The "Swimming Pools" project at REDCAT is made out off-the-shelf component parts like plastic trash cans and wading pools. Why do you choose to build things out of mass-produced objects?
AJ: I work also by relating things that already exist. I'm not interested in expressing myself by producing super refined objects. I think that high refinement comes from an interaction in which architects only one of the actors. So working with REDCAT I like to think of the production as an ecosystem that is inclusive and representative. I don't need to design things by myself in a way but I need to contribute with assembling them.

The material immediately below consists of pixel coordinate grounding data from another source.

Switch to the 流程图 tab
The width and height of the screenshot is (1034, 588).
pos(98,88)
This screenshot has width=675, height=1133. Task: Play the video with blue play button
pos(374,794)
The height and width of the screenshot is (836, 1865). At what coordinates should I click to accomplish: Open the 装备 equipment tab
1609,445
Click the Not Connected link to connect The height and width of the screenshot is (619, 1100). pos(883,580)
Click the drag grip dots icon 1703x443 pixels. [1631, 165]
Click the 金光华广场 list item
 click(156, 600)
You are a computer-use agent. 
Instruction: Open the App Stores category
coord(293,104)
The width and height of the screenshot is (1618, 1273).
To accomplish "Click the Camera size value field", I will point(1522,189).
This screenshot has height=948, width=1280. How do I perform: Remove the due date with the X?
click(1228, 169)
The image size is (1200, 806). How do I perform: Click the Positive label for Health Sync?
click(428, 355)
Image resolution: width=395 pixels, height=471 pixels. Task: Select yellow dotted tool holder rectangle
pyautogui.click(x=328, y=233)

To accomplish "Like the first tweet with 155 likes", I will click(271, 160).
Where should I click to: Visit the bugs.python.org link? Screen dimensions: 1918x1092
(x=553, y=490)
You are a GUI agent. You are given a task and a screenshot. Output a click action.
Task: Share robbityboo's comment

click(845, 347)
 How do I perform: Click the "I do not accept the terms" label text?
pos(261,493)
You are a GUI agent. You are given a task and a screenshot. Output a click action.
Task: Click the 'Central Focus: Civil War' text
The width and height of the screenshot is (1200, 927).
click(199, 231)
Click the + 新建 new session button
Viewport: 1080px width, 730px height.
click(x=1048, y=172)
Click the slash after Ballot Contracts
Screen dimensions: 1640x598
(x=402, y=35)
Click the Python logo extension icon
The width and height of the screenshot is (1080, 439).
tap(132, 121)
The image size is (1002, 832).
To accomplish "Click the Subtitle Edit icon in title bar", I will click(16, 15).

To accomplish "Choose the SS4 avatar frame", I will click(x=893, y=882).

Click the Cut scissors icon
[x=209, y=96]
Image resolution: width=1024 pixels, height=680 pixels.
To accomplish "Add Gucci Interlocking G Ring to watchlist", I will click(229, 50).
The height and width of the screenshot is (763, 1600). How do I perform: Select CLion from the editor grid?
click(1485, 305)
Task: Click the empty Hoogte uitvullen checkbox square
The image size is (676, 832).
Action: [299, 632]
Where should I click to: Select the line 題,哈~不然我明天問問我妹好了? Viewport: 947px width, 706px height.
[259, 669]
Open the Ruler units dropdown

That's why it's good for me to work with plastic containers. Actually, when we first started to work on the production we send a list of things that we needed. I wrote, something to hold plants. Not ceramic pots, just the cheapest thing we could find to represent the Uruguay farm.
If I could do it with something simpler, I would. I'm interested how we organize relationships between different things. What we're working with is with images people have in their minds. So we want to connect what we're doing at REDCAT to the urbanism of L.A. -- tiny stories like this one represent bigger ideas.
I think there's something maybe a little modest in what you're saying because there's a sophistication to like say how you're putting together laundry baskets to create a dome. There is some sort of agency at work there.
AJ: Yeah, of course. My team tried to do things that represent our own sensitivities. We try to make something monumental out of ordinary things.